THE TASK
Your reply should consist only of the lines from the one with "Instruction: Click the" through the end of the entries, transcribed exactly. Pictures stay out.

╭─ DATA SHOWN

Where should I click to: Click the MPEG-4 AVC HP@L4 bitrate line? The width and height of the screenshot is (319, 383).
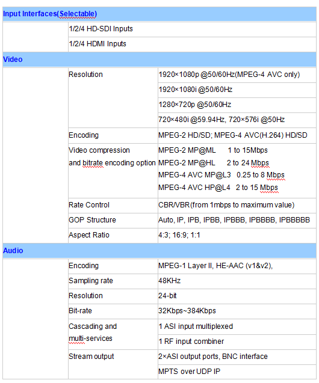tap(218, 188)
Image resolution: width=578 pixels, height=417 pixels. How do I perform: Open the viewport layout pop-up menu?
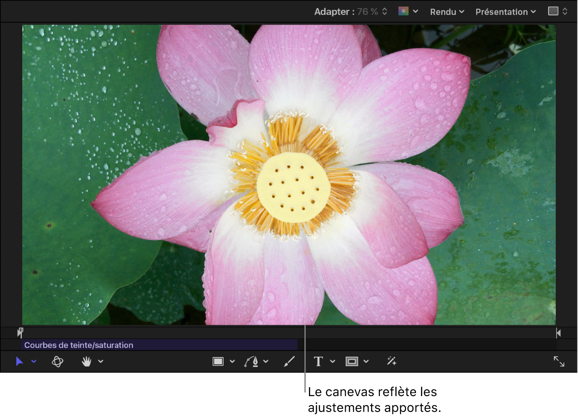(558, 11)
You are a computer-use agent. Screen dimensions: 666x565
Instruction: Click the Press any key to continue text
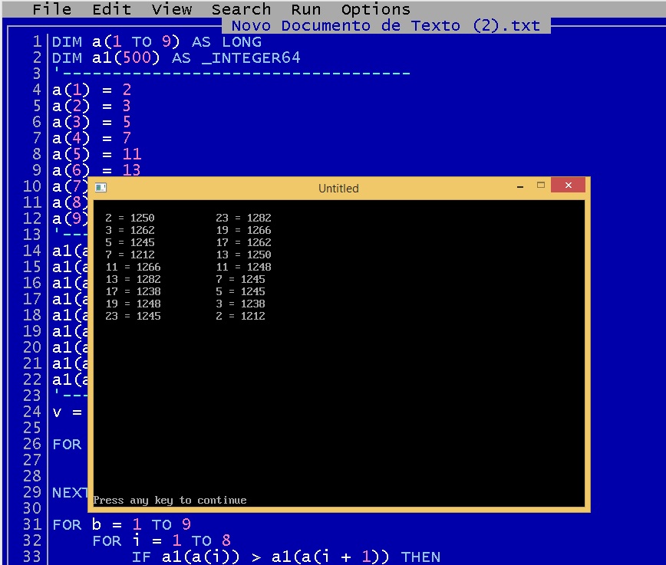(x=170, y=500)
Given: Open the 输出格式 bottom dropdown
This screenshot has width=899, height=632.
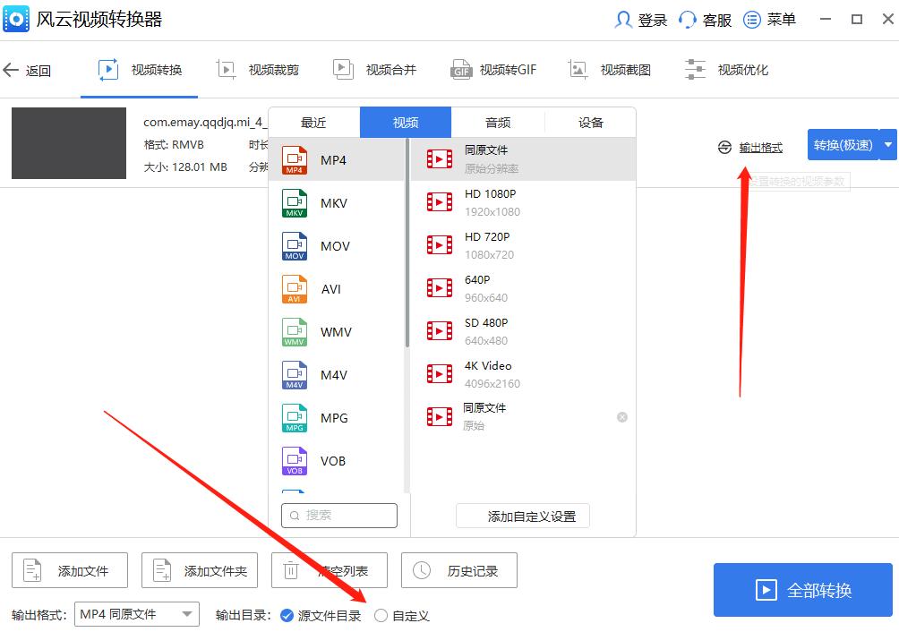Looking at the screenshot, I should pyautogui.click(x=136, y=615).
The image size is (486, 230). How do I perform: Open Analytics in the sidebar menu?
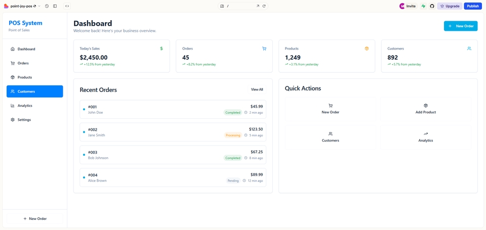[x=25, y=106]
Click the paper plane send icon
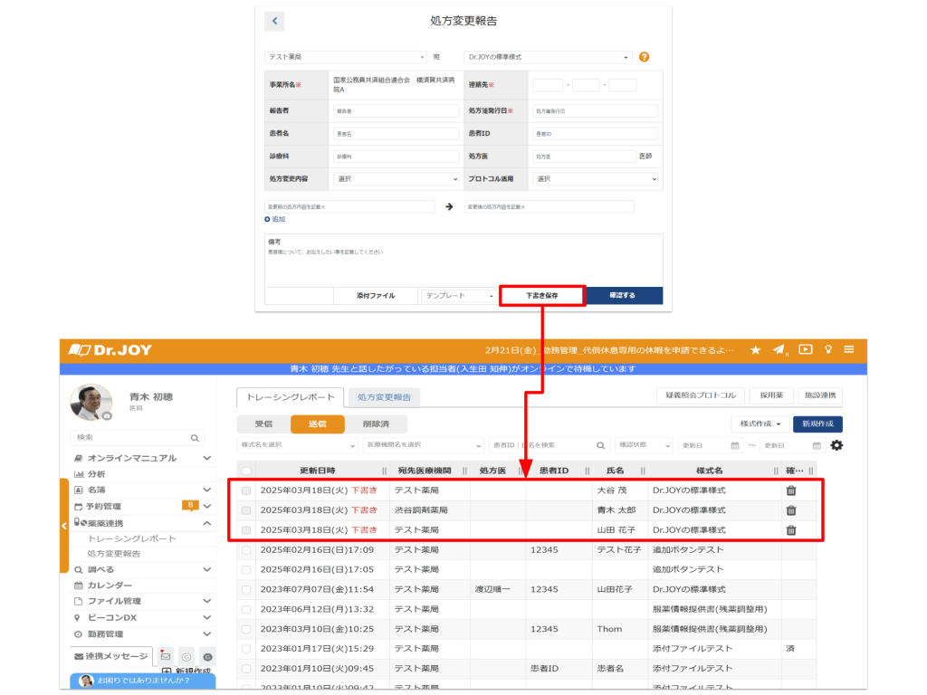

╰─

SOLUTION FOR THIS PROBLEM
Instruction: Click the Press any key to continue text
(x=170, y=500)
Given: Open the 输出格式 bottom dropdown
This screenshot has width=899, height=632.
Looking at the screenshot, I should pyautogui.click(x=136, y=615).
The image size is (486, 230). How do I perform: Open Analytics in the sidebar menu?
[x=25, y=106]
Click the paper plane send icon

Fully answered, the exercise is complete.